■ DATA IN THIS EXERCISE ■

- - -

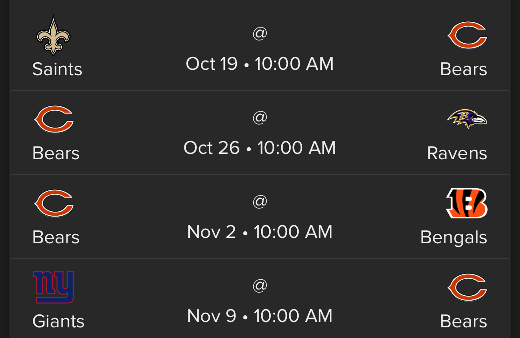Open the Nov 2 10:00 AM game
Image resolution: width=520 pixels, height=338 pixels.
[260, 232]
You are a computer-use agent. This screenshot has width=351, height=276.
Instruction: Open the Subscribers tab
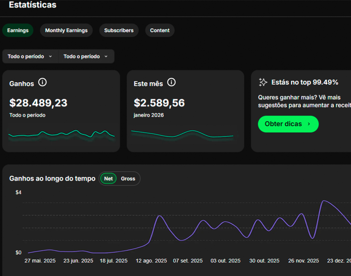[119, 30]

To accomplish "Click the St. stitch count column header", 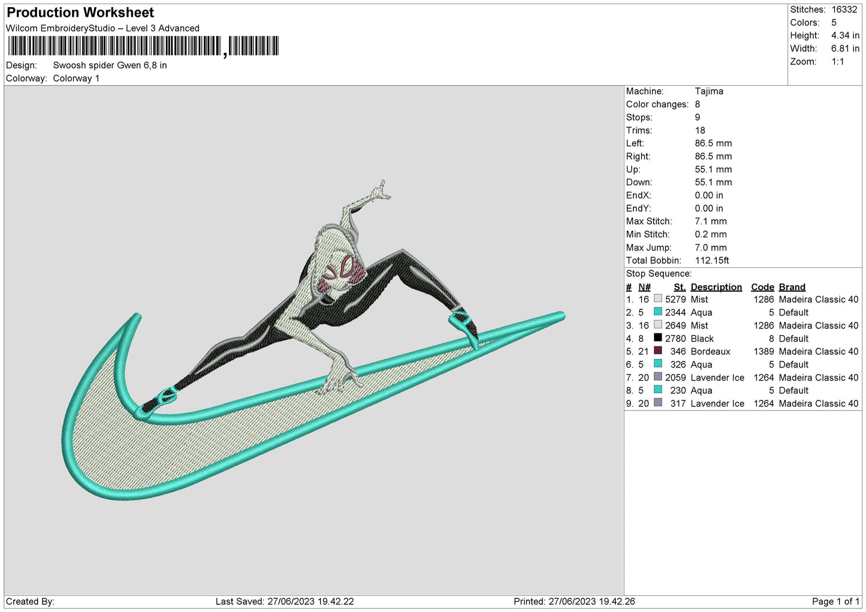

- - -

■ WORK TO COMPLETE ■
Your task is to quote exactly the lines from the one with "You are a computer-use" through the end of the material, both included, without reproducing any pictures.

■ COMPLETED TASK ■
You are a computer-use agent. This screenshot has width=351, height=276.
Instruction: Open the Subscribers tab
[119, 30]

To accomplish "Click the St. stitch count column header", 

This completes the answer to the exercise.